EXERCISE INPUTS:

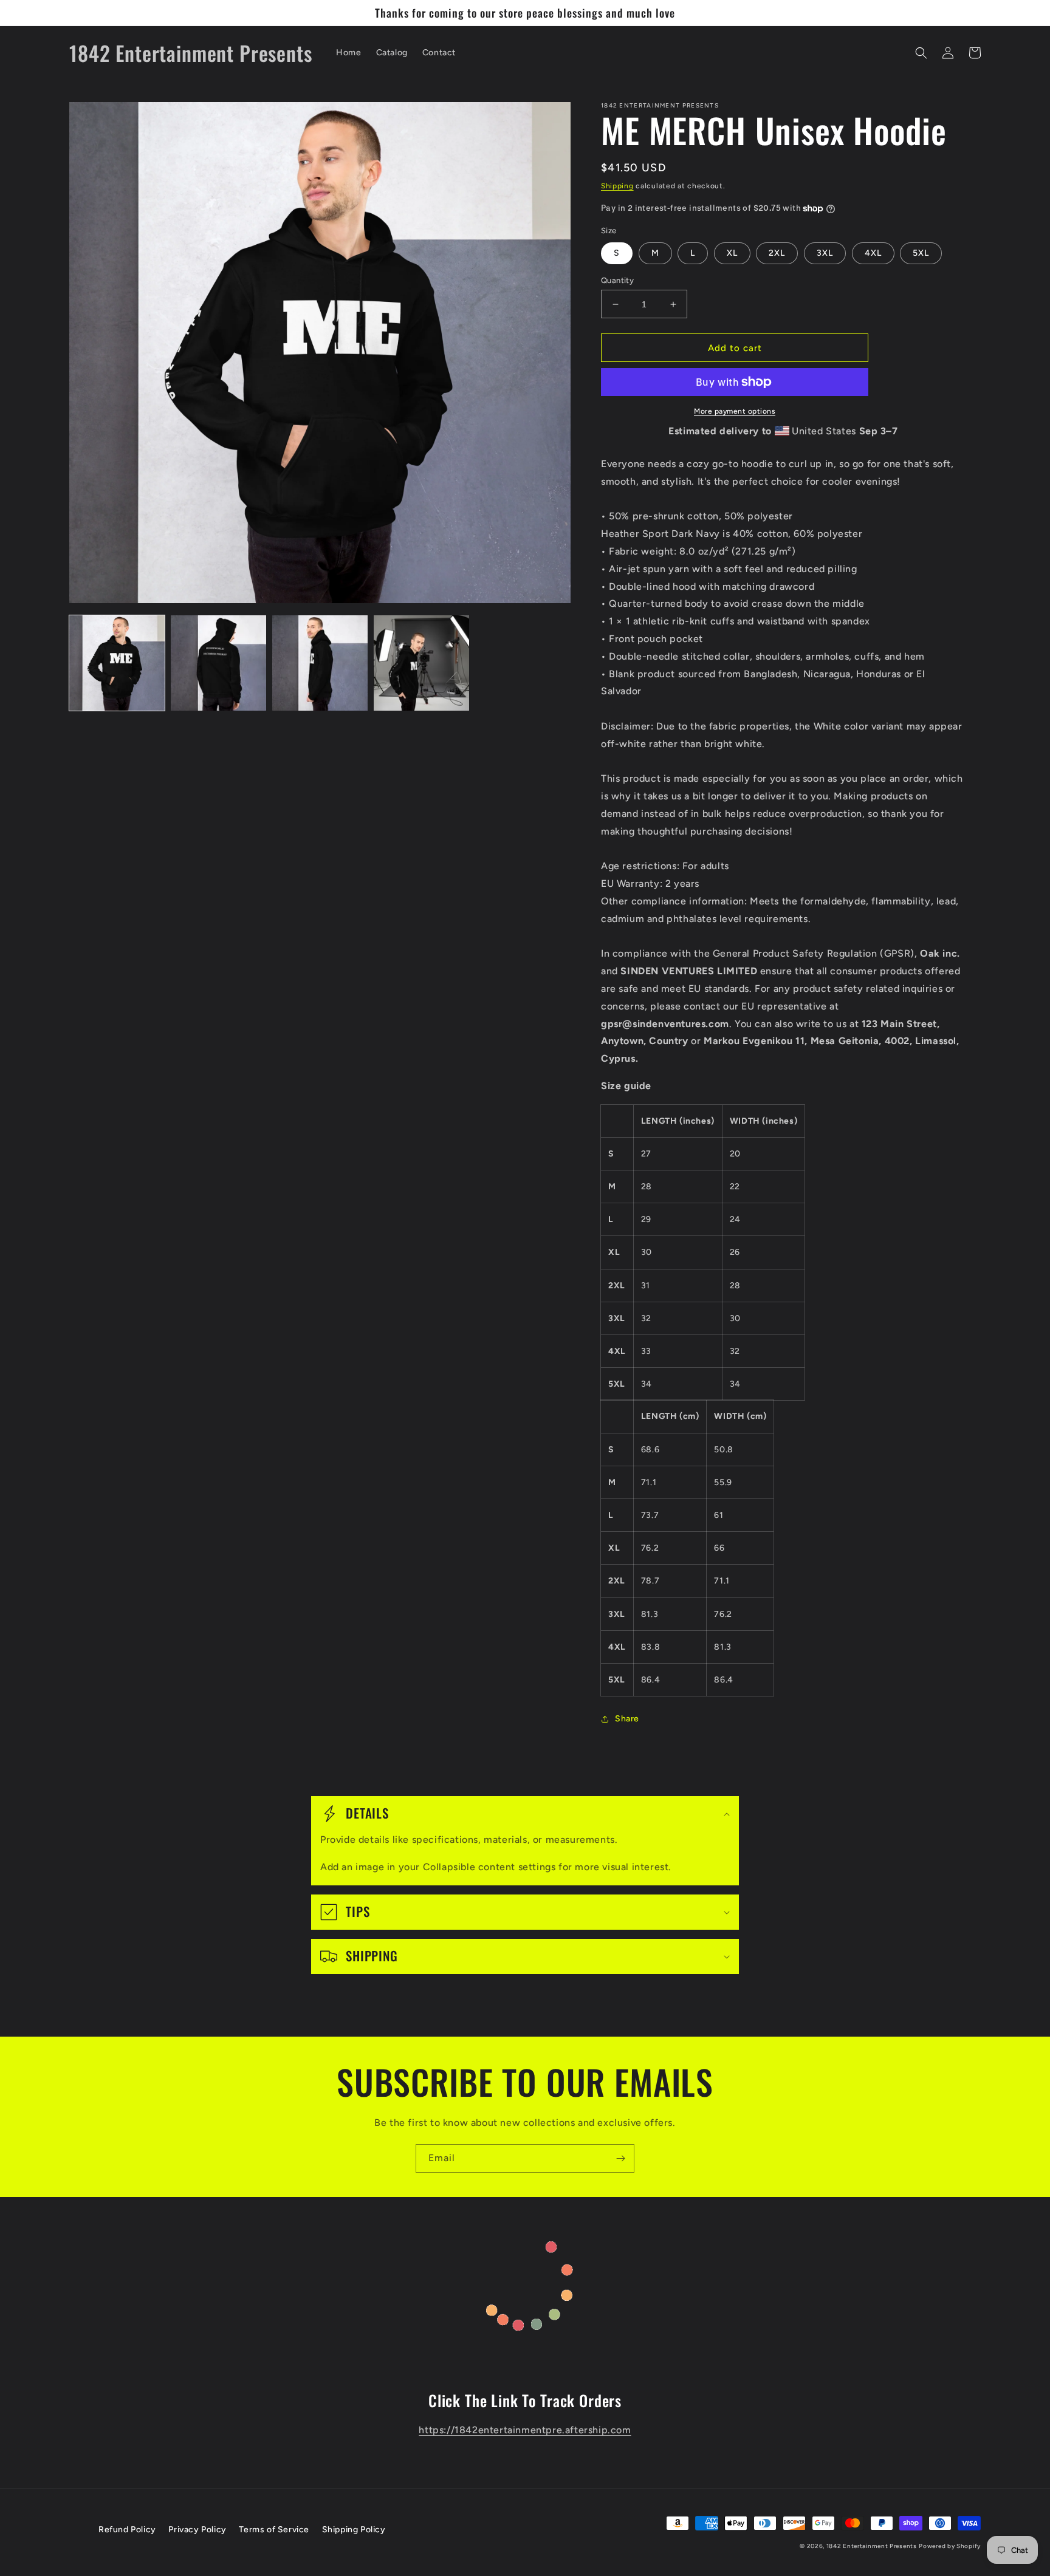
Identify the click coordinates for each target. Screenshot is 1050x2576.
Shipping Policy (354, 2529)
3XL (825, 253)
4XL (873, 253)
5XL (921, 253)
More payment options (734, 411)
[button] (921, 52)
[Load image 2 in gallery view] (218, 663)
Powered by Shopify (950, 2546)
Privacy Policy (197, 2529)
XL (732, 253)
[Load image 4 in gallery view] (421, 663)
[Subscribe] (620, 2158)
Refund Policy (127, 2529)
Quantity (617, 280)
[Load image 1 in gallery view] (117, 663)
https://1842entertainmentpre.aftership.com (525, 2430)
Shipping (617, 186)
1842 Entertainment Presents (871, 2546)
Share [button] (627, 1718)
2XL (777, 253)
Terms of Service (274, 2529)
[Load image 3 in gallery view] (320, 663)
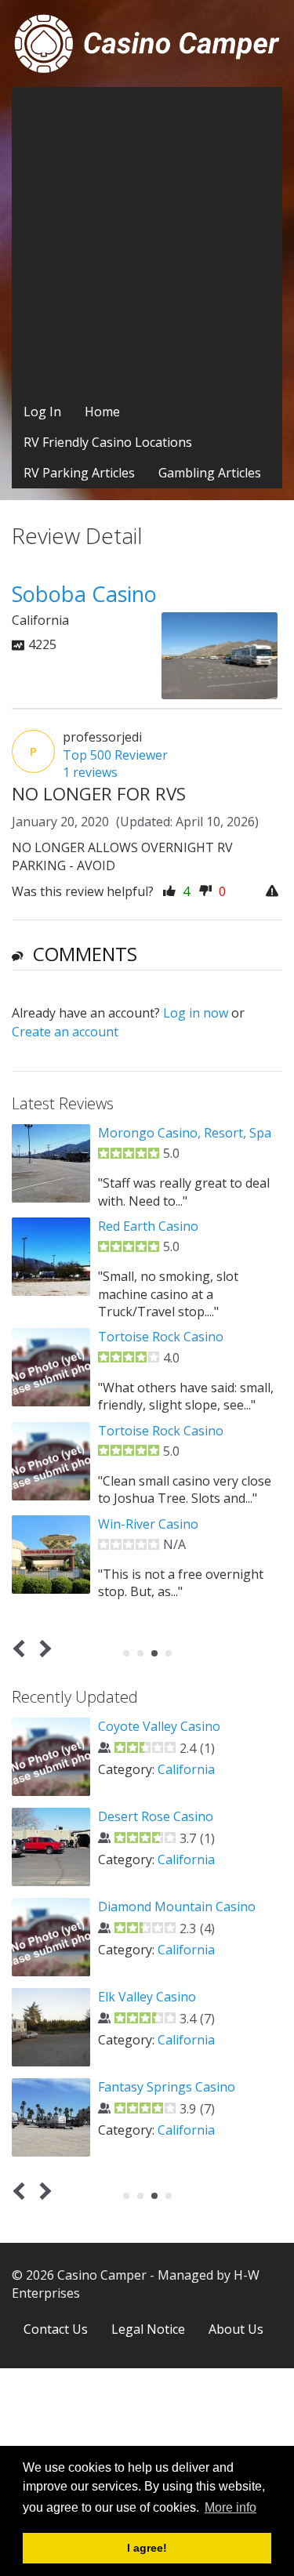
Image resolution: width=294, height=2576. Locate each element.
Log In (42, 411)
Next (43, 1649)
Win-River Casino (148, 1524)
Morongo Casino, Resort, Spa (184, 1132)
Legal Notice (148, 2329)
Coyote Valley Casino (159, 1726)
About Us (236, 2329)
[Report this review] (274, 892)
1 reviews (90, 772)
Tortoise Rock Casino (160, 1336)
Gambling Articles (209, 472)
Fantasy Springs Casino (166, 2086)
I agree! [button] (147, 2548)
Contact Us (56, 2329)
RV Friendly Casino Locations (108, 442)
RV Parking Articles (79, 472)
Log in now (195, 1012)
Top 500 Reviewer (115, 755)
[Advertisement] (147, 242)
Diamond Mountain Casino (177, 1906)
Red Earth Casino (148, 1226)
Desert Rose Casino (155, 1816)
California (186, 1769)
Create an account (65, 1031)
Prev (22, 1649)
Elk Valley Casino (147, 1996)
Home (102, 411)
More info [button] (230, 2507)
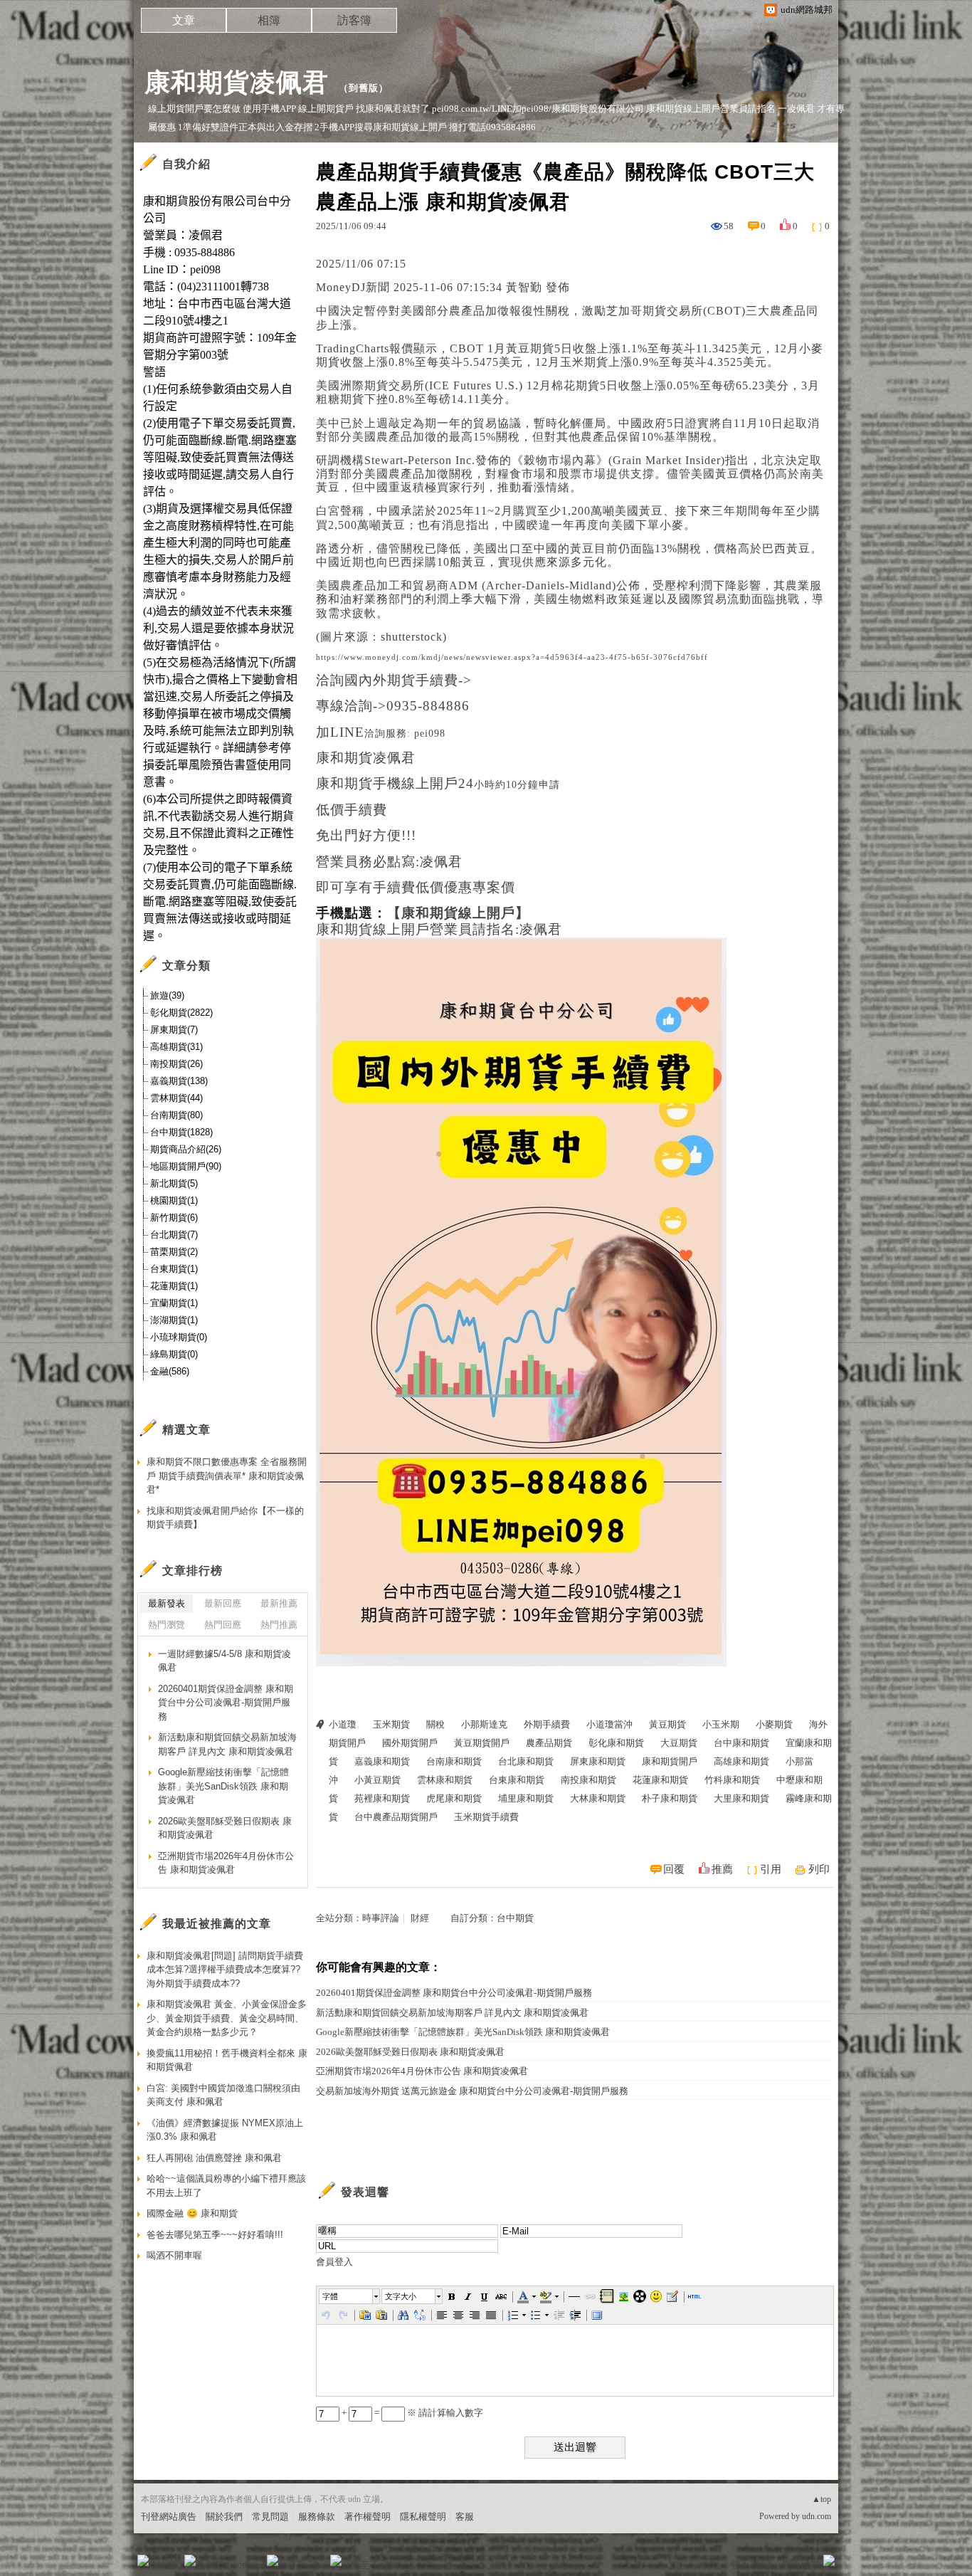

WHAT YOU NEED TO DO:
Write out the material above exactly; no pictures.

TASK OUTPUT:
Identify the click coordinates for each target. Screenshot is 1050x2576.
Shipping Policy (354, 2529)
3XL (825, 253)
4XL (873, 253)
5XL (921, 253)
More payment options (734, 411)
[button] (921, 52)
[Load image 2 in gallery view] (218, 663)
Powered by Shopify (950, 2546)
Privacy Policy (197, 2529)
XL (732, 253)
[Load image 4 in gallery view] (421, 663)
[Subscribe] (620, 2158)
Refund Policy (127, 2529)
Quantity (617, 280)
[Load image 1 in gallery view] (117, 663)
https://1842entertainmentpre.aftership.com (525, 2430)
Shipping (617, 186)
1842 Entertainment Presents (871, 2546)
Share [button] (627, 1718)
2XL (777, 253)
Terms of Service (274, 2529)
[Load image 3 in gallery view] (320, 663)
Image resolution: width=294, height=2576. Locate each element.
Log In (42, 411)
Next (43, 1649)
Win-River Casino (148, 1524)
Morongo Casino, Resort, Spa (184, 1132)
Legal Notice (148, 2329)
Coyote Valley Casino (159, 1726)
About Us (236, 2329)
[Report this review] (274, 892)
1 reviews (90, 772)
Tortoise Rock Casino (160, 1336)
Gambling Articles (209, 472)
Fantasy Springs Casino (166, 2086)
I agree! [button] (147, 2548)
Contact Us (56, 2329)
RV Friendly Casino Locations (108, 442)
RV Parking Articles (79, 472)
Log in now (195, 1012)
Top 500 Reviewer (115, 755)
[Advertisement] (147, 242)
Diamond Mountain Casino (177, 1906)
Red Earth Casino (148, 1226)
Desert Rose Casino (155, 1816)
California (186, 1769)
Create an account (65, 1031)
Prev (22, 1649)
Elk Valley Casino (147, 1996)
Home (102, 411)
More info [button] (230, 2507)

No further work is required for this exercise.